Бой был коротким.А потом – глушили водку ледяную,и выковыривал ножомиз-под ногтей я кровь чужую…
Вряд ли немец читал стихотворение советского поэта, но намек понял и проникся. Даже плечами повел, словно ему вдруг стало зябко.
Пара щелчков тумблерами, и «Телефункен» приветливо заморгал индикаторами настройки.
– База! База! Здесь Омега полета раз! Как слышно? Прием!
Радиостанция немного помолчала, а потом ответила неожиданно чисто. Словно радист находился буквально в соседней комнате.
– Омега полета раз! Здесь База. Слышу тебя хорошо! Прием!
– База! Примите радиограмму для «Норда»! Прием!
– Омега! Диктуйте! Прием!
– База! Код три тройки! Повторяю – три тройки! Прием!
Корнеев начал приподниматься, но унтер-фельдфебель положил руку на сердце, как перед присягой. Мол, все в порядке, клянусь.
– Омега! Понял тебя! Три семерки… – короткая пауза и немного тише. – Удачи, парни!
– Спасибо. Конец связи.
Немец снова защелкал тумблерами, и большая часть приборов на щитке радиостанции уснула. Пот катил с него градом, словно он не в микрофон говорил, а тащил на себе вагонетку с углем. Посмотрел на Корнеева, потом на часы.
– Я все сделал, господин офицер… Согласно приказу, на всякий случай радиостанция должна все время работать на прием. Если с нами захотят связаться – замигает эта лампочка. Также сигнал будет продублирован зуммером. А плановый сеанс в шестнадцать сорок. У нас уйма времени.
– Если только твои тройки не означают «засада» или что-то в этом духе.
– Господин офицер, – Рудольф медленно достал из кармана платок и устало вытер лицо. – Поверьте, я не отказался бы от Железного креста – он дает существенную надбавку к жалованью, снижает налоги и увеличивает пенсию. Но только не на кладбище.

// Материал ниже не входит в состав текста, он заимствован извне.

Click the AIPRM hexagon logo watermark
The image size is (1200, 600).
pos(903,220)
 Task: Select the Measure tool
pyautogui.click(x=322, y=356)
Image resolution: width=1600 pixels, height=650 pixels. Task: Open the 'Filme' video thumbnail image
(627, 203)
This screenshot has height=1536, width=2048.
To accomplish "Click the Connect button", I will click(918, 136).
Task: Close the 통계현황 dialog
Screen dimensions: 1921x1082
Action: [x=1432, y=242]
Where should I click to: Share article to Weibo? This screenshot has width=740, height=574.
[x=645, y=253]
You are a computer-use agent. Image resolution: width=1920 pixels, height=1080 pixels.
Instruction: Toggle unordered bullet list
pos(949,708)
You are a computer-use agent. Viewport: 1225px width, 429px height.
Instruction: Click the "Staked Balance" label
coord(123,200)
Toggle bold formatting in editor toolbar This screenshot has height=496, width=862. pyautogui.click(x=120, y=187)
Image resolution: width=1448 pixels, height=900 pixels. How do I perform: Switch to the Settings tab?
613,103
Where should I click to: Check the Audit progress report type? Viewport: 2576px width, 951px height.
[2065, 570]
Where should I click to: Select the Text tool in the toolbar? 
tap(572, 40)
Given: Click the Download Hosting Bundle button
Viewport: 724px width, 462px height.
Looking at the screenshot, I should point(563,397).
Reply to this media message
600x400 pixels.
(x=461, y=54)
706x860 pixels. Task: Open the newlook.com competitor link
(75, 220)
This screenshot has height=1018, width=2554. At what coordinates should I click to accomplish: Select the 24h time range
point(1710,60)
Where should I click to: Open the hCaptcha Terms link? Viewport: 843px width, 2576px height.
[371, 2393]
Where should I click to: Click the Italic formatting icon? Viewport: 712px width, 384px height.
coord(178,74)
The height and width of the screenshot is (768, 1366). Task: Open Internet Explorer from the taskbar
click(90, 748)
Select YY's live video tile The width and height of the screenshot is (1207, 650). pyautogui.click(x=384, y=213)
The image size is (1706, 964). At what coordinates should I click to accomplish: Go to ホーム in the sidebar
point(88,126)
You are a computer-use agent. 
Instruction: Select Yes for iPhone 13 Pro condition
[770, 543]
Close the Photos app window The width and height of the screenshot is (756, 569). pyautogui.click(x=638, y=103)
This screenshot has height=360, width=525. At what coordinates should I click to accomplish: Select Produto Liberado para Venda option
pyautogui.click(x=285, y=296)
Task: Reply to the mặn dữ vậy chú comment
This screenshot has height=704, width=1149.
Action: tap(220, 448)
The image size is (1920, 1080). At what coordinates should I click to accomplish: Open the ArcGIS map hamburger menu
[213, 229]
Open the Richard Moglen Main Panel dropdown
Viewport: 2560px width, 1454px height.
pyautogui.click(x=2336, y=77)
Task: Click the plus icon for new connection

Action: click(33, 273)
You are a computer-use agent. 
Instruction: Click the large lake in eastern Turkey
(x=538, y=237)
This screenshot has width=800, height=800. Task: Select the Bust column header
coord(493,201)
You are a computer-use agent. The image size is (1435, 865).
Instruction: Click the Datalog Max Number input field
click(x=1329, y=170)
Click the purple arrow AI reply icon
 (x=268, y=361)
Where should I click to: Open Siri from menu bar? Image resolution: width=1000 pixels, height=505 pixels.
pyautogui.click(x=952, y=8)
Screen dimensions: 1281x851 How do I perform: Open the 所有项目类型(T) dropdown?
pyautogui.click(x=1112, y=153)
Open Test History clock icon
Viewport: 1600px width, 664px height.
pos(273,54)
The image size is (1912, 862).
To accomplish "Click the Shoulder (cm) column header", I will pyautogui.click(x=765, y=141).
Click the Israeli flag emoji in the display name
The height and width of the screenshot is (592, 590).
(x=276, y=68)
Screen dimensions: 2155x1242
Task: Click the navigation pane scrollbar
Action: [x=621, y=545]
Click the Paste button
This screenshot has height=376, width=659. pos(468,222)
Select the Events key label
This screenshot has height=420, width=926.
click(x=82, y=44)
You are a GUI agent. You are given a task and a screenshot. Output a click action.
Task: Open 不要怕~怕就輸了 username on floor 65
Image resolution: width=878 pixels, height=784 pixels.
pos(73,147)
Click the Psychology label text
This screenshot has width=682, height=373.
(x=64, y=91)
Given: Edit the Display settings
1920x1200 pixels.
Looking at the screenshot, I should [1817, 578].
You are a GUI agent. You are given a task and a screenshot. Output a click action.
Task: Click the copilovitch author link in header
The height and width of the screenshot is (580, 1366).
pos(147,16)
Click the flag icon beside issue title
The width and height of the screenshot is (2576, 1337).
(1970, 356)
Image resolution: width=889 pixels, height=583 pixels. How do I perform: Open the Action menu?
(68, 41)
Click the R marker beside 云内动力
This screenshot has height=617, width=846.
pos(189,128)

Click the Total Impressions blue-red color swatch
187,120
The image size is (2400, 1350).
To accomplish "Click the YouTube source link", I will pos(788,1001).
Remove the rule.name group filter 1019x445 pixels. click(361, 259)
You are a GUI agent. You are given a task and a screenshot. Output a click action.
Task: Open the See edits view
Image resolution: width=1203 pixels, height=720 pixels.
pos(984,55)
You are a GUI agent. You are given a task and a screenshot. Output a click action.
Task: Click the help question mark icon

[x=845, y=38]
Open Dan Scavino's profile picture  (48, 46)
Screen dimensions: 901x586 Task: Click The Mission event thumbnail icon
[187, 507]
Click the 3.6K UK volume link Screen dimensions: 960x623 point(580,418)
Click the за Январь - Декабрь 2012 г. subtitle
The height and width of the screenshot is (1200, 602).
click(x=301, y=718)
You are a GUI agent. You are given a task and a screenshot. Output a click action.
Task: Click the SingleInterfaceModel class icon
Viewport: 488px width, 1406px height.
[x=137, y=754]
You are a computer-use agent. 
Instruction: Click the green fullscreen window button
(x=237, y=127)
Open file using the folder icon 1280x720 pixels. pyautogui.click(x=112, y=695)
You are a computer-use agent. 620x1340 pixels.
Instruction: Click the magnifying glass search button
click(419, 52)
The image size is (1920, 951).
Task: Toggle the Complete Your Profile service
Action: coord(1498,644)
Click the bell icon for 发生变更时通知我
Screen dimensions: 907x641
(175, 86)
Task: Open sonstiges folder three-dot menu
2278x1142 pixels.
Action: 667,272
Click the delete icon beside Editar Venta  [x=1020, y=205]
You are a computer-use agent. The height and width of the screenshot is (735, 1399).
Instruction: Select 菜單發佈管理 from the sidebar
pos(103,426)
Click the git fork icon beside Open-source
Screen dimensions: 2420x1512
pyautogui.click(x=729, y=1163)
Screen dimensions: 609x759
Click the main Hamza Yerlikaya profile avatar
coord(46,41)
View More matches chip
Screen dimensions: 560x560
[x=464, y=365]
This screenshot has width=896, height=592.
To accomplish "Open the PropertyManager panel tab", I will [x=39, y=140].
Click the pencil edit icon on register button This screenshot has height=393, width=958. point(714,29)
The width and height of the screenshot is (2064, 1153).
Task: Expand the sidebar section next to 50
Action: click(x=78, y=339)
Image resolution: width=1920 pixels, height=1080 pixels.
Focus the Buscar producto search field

«Хорошо бы… – подумал Корнеев. – А то мы прям с корабля на бал, даже осмотреться толком не успели. Пара-тройка часиков тишины не помешает. Пока разберемся».
* * *«Человек предполагает, а Господь располагает», – любил приговаривать Осип Васильченко, старшина первой роты Одесского военно-пехотного училища имени Климента Ефремовича Ворошилова, где в свое время учился Корнеев. Правда, человека, который звучит гордо, вислоусый старшина, чуть морщась, менял на курсанта, а Бога – на не менее важную должность начальника училища. К сегодняшним событиям столь высоко почитаемый им Григорий Иванович никакого отношения не имел, а вспомнилась присказка потому, что несмотря на принятые меры, злокозненная судьба, которая последний месяц, похоже, задалась целью всячески доставать разведчиков, не замешкалась и на этот раз – подсиропив очередную пакость.
– Воздух! «Рама»![23]
Команда прозвучала как раз в тот момент, когда подполковник высунулся из дота.
– Группа, внимание! – Николай сориентировался быстро. – Всем, кто в немецкой форме – курить. Остальным – шнуровать ботинки!
Команду выполнили даже быстрее, чем он успел договорить ее до конца. Опыта у разведчиков хватало. Так что летчик из кабины неторопливо ползущего в небе «фокке-вульфа» ничего тревожного увидеть не мог. Если только не разглядывает островок в бинокль или какую иную оптику. «Сто восемьдесят девятые», как правило, оснащены фотоаппаратурой, но пока еще пленку проявят…
«Рама» ползла непривычно низко, едва в полукилометре от поверхности моря. Хотя это они над вражеской территорией взбираются под потолок, чтобы не нарваться на зенитки, а здесь чего опасаться? Даже если и плывет где корабль, так летчик увидит его гораздо раньше, чем моряки заметят в небе самолет.
Первую мысль, которая пришла в голову, породили эмоции: «Все же сумел предупредить фриц!», но ее тут же отогнала вторая, более рациональная: «Ерунда. И трех минут не прошло. Как бы они успели так быстро отреагировать? Скорее всего, плановый полет. А вот ко времени сеанса связи он вполне может быть привязан. И если наблюдателю что-то не понравится, думаю, мы скоро об этом узнаем».
Напророчил. Зуммер зазвенел негромко, но требовательно.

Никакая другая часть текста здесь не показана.